The Regents Tests and the Kid With The Clock

Diane Ravitch’s post late yesterday lamented the Regent’s decision to continue using VAM as a basis for teacher employment, referencing an article that appeared in the Gannett papers that explained the background behind the 10-6 vote to support the state law enacted at the behest of governor Cuomo. Two of the Regents quoted in the article clearly see the flaws with the system:

“Quite frankly, I have met with hundreds of people, and all I hear is the joy of teaching is being squeezed out of them as a result of this process,” said Regent Judith Johnson, whose district stretches from Poughkeepsie to Westchester County. She voted against the proposal.

Having worked in that region for five years I am confident Ms. Johnson got an earful! One Regent who was among those who held their nose and voted in favor of the proposal on the grounds that they were compelled by law to devise an evaluation system in accordance with the law, wanted to be on record for his skepticism:

“We have to express a lack of confidence in the current evaluation system,” said Regent Roger Tilles of Long Island, who voted for the rules. “We have to express a lack of confidence in the current growth model. We have to … call for changes to the evaluation system as it currently exists.”
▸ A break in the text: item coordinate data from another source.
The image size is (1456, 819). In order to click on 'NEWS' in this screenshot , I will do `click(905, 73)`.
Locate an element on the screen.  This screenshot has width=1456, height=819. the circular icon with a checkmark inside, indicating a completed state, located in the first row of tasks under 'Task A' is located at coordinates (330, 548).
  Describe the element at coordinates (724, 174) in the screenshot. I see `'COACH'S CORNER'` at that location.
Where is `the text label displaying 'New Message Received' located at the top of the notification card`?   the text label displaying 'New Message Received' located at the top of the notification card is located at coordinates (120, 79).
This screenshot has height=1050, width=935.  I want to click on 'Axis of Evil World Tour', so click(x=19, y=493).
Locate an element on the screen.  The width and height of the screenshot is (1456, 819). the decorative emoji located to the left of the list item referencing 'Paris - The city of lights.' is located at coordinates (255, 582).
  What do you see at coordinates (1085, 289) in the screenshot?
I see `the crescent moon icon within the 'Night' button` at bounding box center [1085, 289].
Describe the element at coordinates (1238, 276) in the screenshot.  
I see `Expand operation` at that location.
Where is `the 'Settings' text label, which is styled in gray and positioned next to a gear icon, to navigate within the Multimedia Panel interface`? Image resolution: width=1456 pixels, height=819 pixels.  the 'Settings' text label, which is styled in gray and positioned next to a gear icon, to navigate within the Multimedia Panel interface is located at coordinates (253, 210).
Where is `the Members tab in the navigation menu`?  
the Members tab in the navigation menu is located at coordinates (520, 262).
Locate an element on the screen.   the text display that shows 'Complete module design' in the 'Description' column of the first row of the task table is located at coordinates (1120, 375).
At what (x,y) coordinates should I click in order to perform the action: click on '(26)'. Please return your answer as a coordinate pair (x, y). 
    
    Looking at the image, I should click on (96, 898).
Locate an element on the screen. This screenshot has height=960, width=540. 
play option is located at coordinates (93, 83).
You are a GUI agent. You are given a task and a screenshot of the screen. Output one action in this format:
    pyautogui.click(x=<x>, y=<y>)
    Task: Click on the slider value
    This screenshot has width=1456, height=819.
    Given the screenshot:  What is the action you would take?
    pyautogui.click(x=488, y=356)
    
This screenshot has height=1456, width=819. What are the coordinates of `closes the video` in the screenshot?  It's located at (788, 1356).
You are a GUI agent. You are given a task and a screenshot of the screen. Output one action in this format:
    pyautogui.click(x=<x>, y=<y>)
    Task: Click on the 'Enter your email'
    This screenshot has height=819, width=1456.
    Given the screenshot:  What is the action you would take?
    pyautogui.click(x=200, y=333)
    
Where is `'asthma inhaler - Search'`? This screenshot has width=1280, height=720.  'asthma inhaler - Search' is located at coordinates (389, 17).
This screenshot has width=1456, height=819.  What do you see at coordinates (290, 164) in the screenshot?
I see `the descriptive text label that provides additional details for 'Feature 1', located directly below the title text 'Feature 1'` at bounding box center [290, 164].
Diane Ravitch, concluded her post with this question:

Has anyone in Governor Cuomo’s office figured out where they will find better teachers to replace those who are fired as a result of his eagerness to oust teachers?

Having just read about the ridiculous arrest of a student in TX who brought a home-made clock to school to show his science class in TX, I left the following response to Ms. Ravitch’s question:

Where will Cuomo find better teachers to replace those who are fired? If teaching to the test is the goal (and it clearly IS the goal of the Regents and Mr. Cuomo) they might look to hire computer programmers and security guards. Programmers know how to develop algorithms for tasks that are iterative and standardized: they can write the programs for the inexpensive computer tablets that will be issued to each child. Security guards can maintain order and arrest creative students who make things at home— like the young man in Texas who made his own clock. With this combination NYS won’t need as many old-fashioned “teachers”— you know, the kind that get to know each child and design differentiated lessons that meet their needs.

My concern is that some charter school owner might read this and take it seriously… because that seems to be the staffing configuration many virtual schools favor.